La légitimité de ces élections est donc posée et les deux principaux candidats, les mêmes que ceux de 2011, le président sortant Goodluck Jonathan – chrétien issu du sud – et l’ancien dictateur Muhammadu Buhari – musulman issu du nord – risquent de s’en servir pour contester la victoire de son adversaire. D’autant que ce n’est pas le seul problème qui se pose pour ces élections puisque la moitié des cartes biométriques n’a pas été distribuée à la population.
Chacun des camps affirme avec force qu’il n’acceptera pas la victoire du camp opposé... Ainsi « Les militants armés qui ont fait régner la violence dans la région du Delta du Niger(…) menacent de reprendre les armes si le président sortant Goodluck Jonathan(…) n’est pas réélu » .
Contre-offensive des pays africains
Boko Haram a mis en lumière l’inefficiente criminelle des dirigeants de l’État fédéral qui considèrent les attaques de la secte islamique comme secondaires, ainsi que le degré de corruption du pays, et plus particulièrement celui de son armée. Les piètres performances des troupes nigérianes s’expliquent par les carences en logistique, en armement et munitions. En effet, les officiers supérieurs sont plus préoccupés par la gestion de leur patrimoine que par la stratégie contre Boko Haram.
La fuite en avant de la secte islamiste, qui a attaqué le nord du Cameroun menaçant ainsi les intérêts économiques du Tchad, a poussé ce pays à intervenir, d’abord en aide aux troupes camerounaises, puis en exerçant leur droit de poursuite sur le territoire nigérian.

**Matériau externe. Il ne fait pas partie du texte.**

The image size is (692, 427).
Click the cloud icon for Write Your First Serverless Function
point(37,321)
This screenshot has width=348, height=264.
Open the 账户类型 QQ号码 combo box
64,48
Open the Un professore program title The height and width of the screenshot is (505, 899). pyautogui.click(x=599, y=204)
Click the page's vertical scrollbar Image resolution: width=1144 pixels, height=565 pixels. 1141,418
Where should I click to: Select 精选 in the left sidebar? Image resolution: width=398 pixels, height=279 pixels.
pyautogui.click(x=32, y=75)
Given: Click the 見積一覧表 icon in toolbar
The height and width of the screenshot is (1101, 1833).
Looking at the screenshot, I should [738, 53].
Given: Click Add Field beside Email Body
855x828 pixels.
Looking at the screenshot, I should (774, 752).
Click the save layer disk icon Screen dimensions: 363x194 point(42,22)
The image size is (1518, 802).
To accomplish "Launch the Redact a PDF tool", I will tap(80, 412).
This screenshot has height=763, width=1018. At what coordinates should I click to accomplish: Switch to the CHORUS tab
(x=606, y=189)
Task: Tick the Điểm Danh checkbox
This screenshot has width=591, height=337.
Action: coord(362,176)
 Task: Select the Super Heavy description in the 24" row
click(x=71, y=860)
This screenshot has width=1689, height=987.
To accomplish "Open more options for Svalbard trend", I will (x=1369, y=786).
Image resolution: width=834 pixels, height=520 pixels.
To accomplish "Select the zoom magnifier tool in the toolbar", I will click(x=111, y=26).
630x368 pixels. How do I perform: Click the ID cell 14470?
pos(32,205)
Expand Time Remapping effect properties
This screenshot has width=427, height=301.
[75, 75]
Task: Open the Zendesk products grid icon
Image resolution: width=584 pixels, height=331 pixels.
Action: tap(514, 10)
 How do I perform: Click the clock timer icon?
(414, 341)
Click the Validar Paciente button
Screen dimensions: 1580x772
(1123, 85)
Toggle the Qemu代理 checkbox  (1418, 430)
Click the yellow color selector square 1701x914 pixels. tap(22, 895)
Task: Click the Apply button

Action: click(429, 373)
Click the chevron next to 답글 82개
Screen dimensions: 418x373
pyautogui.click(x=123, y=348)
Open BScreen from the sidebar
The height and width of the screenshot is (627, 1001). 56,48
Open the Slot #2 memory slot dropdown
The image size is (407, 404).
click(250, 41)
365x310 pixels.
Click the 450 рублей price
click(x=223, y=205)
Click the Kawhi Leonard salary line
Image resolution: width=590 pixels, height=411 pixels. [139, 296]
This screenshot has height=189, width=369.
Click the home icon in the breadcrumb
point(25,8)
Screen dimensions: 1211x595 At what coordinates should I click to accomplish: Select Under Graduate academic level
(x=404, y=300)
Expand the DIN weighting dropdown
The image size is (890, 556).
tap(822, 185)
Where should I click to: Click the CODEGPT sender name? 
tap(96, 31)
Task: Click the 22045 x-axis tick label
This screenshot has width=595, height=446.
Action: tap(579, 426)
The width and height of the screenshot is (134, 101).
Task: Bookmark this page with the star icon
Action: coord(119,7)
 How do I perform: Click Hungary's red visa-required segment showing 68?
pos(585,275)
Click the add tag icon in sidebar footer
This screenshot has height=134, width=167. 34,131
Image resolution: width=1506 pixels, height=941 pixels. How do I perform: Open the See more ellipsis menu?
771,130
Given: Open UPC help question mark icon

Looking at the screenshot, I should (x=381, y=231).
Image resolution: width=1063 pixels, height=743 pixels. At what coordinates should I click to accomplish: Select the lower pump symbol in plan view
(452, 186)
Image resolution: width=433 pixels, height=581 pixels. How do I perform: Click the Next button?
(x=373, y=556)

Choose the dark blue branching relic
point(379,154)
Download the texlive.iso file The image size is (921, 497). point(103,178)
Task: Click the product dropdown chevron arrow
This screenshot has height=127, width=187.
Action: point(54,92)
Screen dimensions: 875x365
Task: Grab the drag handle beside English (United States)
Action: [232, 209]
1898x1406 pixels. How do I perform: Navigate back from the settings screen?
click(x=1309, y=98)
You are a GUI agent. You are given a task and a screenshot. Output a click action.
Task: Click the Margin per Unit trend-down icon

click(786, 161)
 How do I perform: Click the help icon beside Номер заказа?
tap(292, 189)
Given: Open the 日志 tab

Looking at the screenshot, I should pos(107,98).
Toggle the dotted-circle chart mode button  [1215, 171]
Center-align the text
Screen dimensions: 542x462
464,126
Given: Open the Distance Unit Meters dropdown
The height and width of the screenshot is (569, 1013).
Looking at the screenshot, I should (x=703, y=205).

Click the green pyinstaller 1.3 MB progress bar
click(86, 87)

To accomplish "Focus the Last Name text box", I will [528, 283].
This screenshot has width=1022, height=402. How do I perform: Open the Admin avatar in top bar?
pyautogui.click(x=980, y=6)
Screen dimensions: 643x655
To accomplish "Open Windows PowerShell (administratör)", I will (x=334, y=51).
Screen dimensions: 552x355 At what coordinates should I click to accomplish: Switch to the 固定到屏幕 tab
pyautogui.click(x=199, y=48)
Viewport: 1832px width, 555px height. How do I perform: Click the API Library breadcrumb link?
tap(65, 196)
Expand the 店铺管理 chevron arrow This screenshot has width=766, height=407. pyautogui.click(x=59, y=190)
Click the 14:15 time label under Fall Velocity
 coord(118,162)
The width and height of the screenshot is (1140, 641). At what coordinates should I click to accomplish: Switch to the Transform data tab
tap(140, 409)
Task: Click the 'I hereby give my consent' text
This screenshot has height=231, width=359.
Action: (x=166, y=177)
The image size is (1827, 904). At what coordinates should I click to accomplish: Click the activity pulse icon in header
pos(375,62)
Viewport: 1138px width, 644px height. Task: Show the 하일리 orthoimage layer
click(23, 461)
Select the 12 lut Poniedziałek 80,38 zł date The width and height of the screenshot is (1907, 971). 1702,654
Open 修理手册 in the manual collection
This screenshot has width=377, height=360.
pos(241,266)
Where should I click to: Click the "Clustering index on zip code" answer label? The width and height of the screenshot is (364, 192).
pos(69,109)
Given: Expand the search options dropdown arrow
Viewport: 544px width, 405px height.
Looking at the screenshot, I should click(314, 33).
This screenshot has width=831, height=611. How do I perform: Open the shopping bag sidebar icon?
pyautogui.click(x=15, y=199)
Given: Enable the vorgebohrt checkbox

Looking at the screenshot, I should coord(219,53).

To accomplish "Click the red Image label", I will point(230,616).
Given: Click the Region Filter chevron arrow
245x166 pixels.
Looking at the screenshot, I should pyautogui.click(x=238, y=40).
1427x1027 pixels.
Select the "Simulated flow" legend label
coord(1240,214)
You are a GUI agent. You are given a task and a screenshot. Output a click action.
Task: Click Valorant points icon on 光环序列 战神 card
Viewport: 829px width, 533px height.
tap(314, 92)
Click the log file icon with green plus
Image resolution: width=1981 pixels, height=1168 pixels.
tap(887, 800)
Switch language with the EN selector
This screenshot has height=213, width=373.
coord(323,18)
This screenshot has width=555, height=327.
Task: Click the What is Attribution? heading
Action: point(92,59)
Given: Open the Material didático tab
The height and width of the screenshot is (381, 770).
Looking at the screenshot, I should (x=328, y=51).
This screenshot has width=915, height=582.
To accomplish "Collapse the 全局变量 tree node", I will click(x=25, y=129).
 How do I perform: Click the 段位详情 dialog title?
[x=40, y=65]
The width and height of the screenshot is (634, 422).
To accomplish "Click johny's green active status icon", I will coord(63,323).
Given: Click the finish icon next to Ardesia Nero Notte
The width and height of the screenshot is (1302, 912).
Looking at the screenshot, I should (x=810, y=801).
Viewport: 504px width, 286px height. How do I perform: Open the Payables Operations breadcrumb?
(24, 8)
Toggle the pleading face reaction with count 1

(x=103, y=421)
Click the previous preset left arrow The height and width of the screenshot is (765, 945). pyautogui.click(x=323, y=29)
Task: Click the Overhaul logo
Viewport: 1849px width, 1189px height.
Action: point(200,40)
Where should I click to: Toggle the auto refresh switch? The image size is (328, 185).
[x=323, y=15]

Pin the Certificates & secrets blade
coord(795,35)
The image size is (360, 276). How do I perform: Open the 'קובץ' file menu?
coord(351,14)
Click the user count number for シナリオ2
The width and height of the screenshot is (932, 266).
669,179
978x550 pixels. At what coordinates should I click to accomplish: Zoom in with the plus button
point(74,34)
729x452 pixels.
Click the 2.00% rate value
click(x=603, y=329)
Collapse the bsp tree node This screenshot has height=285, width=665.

C’est ainsi que la ville de Gamboru a pu être reprise après un intense bombardement aérien.
Si ces victoires militaires sont les bienvenues, elles ne règlent pas les problèmes du pays : une classe dirigeante prédatrice qui a détruit la majeure partie du tissu économique et l’agriculture vivrière au seul profit du pétrole dont la baisse des cours se répercute sur le niveau de vie des populations ; l’absence de développement harmonieux entre le nord et le sud ; et des politiciens qui, pour maintenir leur pouvoir, attisent les violences inter-religieuses et intercommunautaires, offrant ainsi un terrain de prédilection à Boko Haram.